Le travail du son, autant que le travail de l’image participe avant tout de la notion de collage. Mais on ne pourra parler à proprement parler d’une esthétique de found footage, tout d’abord parce que la majeur partie des films n’en sont pas issues mais aussi parce qu’à la manière de certains diaristes[4]e, Anna Thew recyclent ses propres images, les reconfigurant selon les projets mais aussi selon les présentations. Cette volonté de proposer à chaque fois un nouvel accrochage n’est pas sans rappeler le travail de l’interprète pour lequel chaque concert, performance ne peut se réduire à une stricte répétition. En ce sens une fois encore Anna Thew tente d’introduire et d’inscrire une expressivité du moment, quand bien les objets dont elle se sert se soient évaporés. Le travail du film alors s’inscrit comme un retour nostalgique.



[1] Voir le texte fondateur quant au cinéma narratif de Laura Mulvey : Visual Pleasure and Narrative Cinema paraît dans la revue Screen en 1974

[2] On se souvient de l’article qu’elle écrivit pour le directory of British Film & Video Artists  edited by David Curtis pour l’Arts Council of England, ICA londres 1988

[3] voir le New Queer Cinema confrence at the ICA london 1992,  voir How do I look ed by Bad Object-Choices 1991, et Queer Looks ed by Martha Gever, John Greyson Pratibha Parmar Routledge, NY 1993

[4] Je pense avant tout à Vivian Ostrovsky et à Derek Jarman.

**Données enregistrées**

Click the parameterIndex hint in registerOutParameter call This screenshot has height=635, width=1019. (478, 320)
--
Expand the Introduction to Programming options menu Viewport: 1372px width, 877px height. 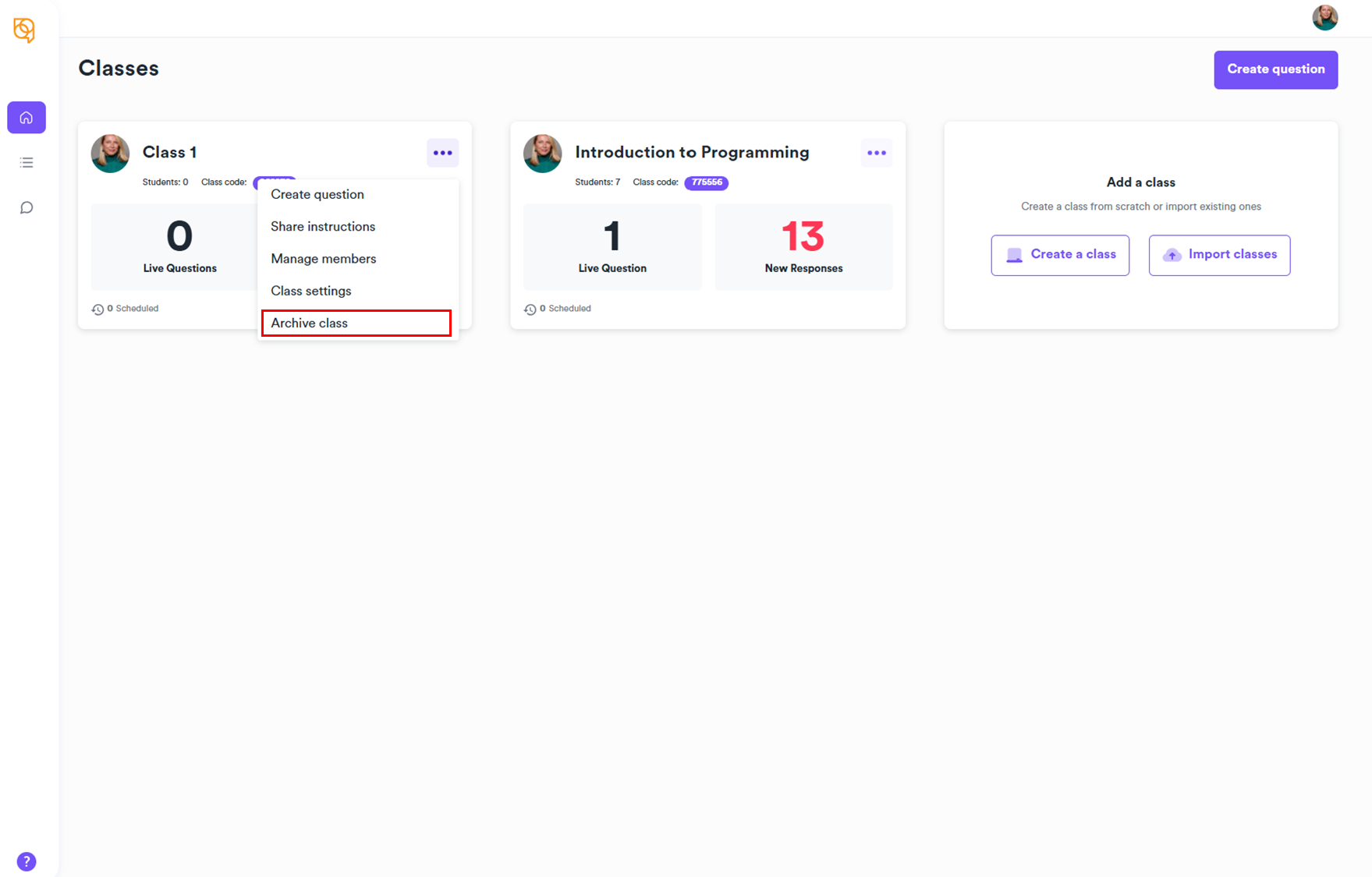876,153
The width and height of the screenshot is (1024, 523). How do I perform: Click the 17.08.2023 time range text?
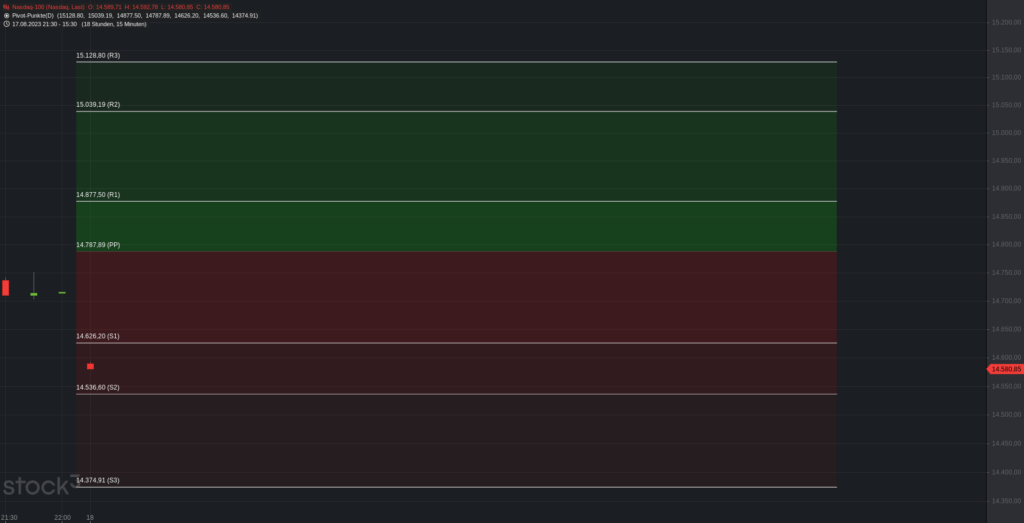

**Tâches à réaliser**
a: Répondez à ces questions sur le texte de la page :
(i) À quel travail la volonté de proposer à chaque fois un nouvel accrochage fait-elle penser ?
(ii) Dans quelle revue et en quelle année paraît « Visual Pleasure and Narrative Cinema » ?
(iii) Quels noms sont cités dans la note [4] ?
b: Résumez le texte de la page en deux phrases.

**Réponses fournies**
a:
(i) Au travail de l'interprète, pour qui chaque concert ou performance ne peut se réduire à une stricte répétition.
(ii) Dans la revue Screen, en 1974.
(iii) Vivian Ostrovsky et Derek Jarman.

b: Chez Anna Thew, le travail du son comme celui de l'image relève du collage, sans former une esthétique de found footage, car la plupart des films n'en sont pas issus et elle recycle ses propres images en les reconfigurant selon les projets et les présentations. Ce nouvel accrochage à chaque fois rappelle le travail de l'interprète et cherche à inscrire une expressivité du moment, le film s'inscrivant alors comme un retour nostalgique.